Phil Donkin (born November 1980 in Sunderland, England) is a British jazz bassist.

Donkin began playing electric bass at 12 years old. At 17 he unsuccessfully auditioned for the then-vacant bass player position in the British band Jamiroquai. At 19 he then moved to London to study at the Guildhall School of Music and Drama where he completed a degree in music. It was here that he began playing the acoustic bass, where this became the instrument he played exclusively.

After graduating in 2003, Donkin was active in the London jazz scene. He worked with musicians such as Kenny Wheeler, Julian Arguelles, Tim Garland, Stan Sulzmann and Gwilym Simcock.

In the years that followed, Donkin toured Europe with people such as John Abercrombie, Marc Copland, Bill Stewart, Greg Osby, Kurt Rosenwinkel, Chris Speed, Ari Hoenig, Jonathan Kreisberg, Terell Stafford, David Binney, Tyshawn Sorey and many others. He also performed with some jazz legends such as Quincy Jones, Roger Kellaway and Eddie Henderson.

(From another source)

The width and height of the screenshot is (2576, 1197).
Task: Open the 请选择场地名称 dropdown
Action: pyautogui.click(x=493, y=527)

In 2010, Donkin moved to New York City, where he, played with artists including Ben Monder, Kevin Hays, Adam Rogers, Mark Turner, Seamus Blake, Steve Cardenas, Bruce Barth, Edward Simon.

As of 2013, Donkin was based in both Germany and New York.

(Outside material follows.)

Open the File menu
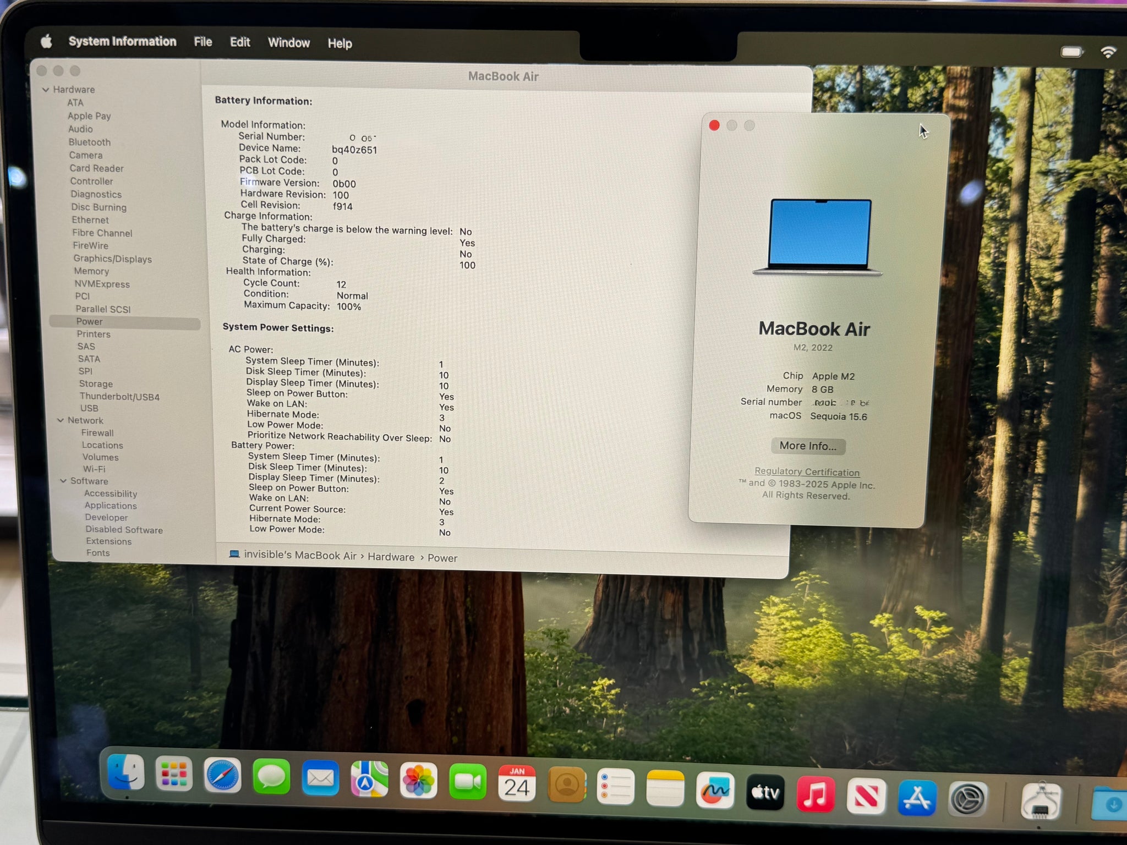1127x845 pixels. 203,42
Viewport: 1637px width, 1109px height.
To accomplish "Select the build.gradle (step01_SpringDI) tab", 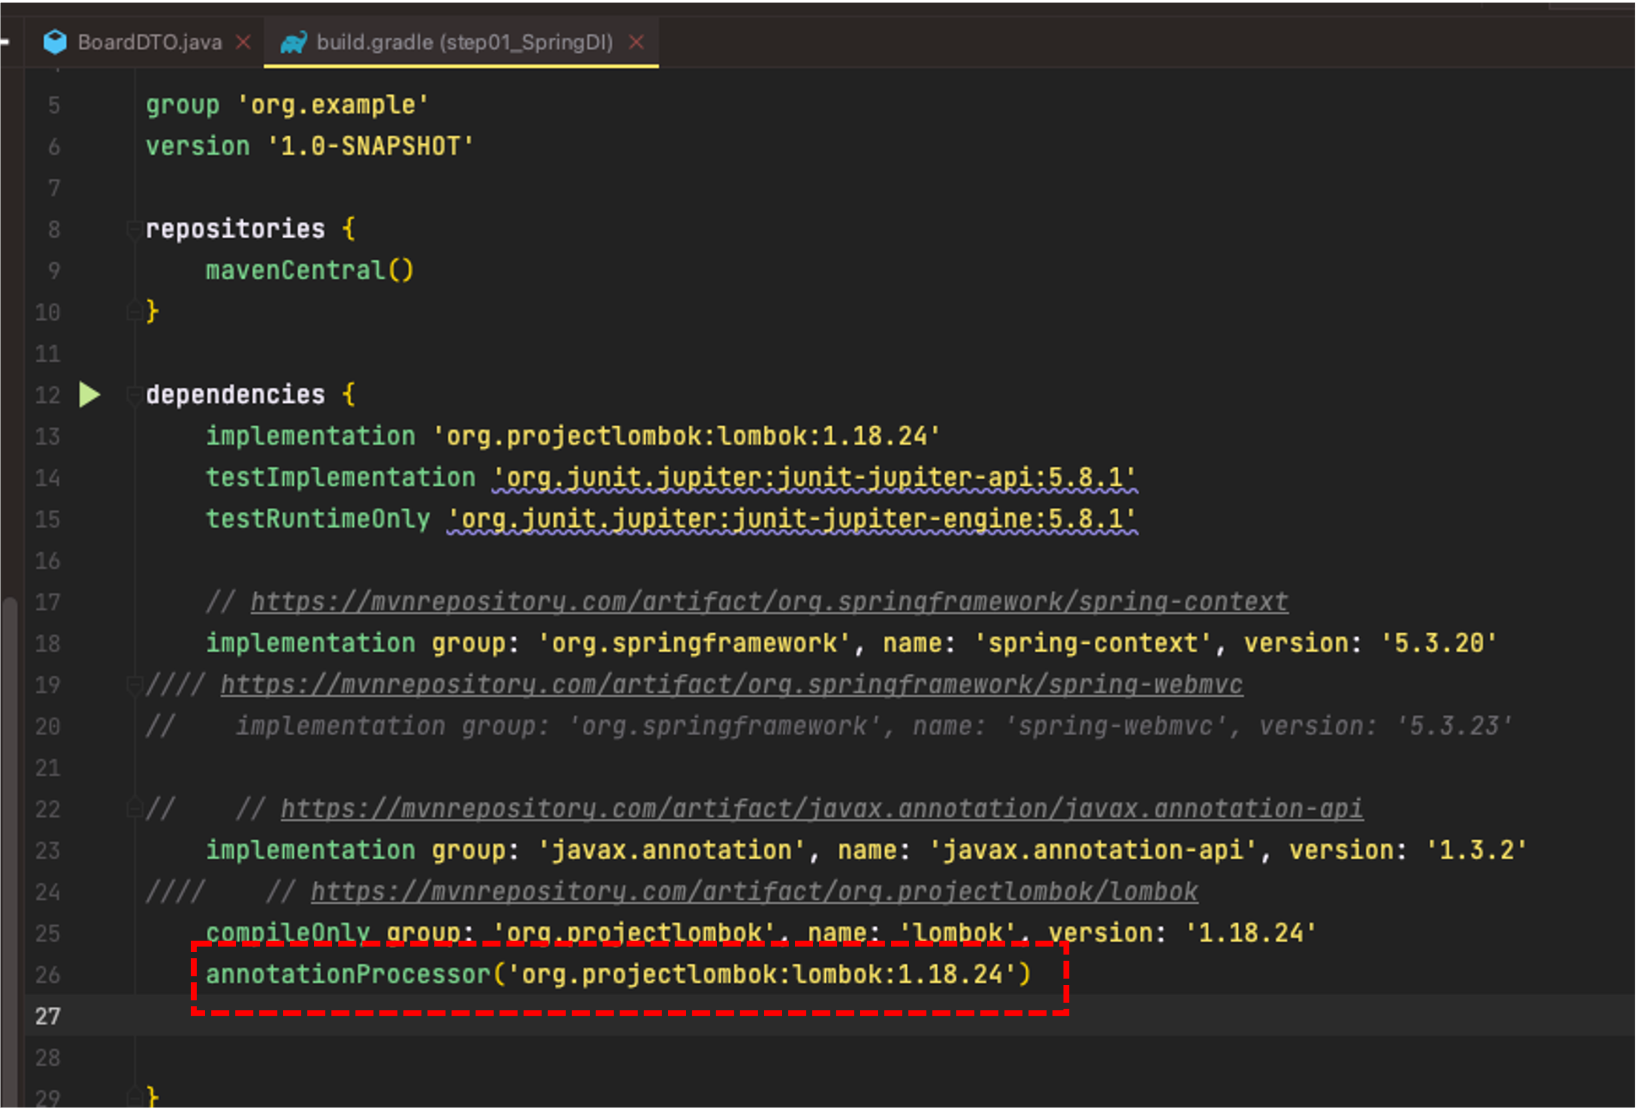I will pos(464,42).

Donkin is a member of many projects in Europe, such as Dhafer Youssef's Bird's Requiem featuring Eivind Aarseth and Nils Petter Molvaer. He is a member of Rainer Böhm's trio, and a collaborative quartet featuring Pablo Held, Johannes Enders and Nasheet Waits. He also plays regularly with Nils Wogram's 'Root 70', Marius Neset's 'Birds' quartet, the Ben Kraef Trio and the Max von Mosch Tentet.

Donkin has led projects as a band leader, releasing the album Dimaxis in 2006 and the album The Gate in 2015.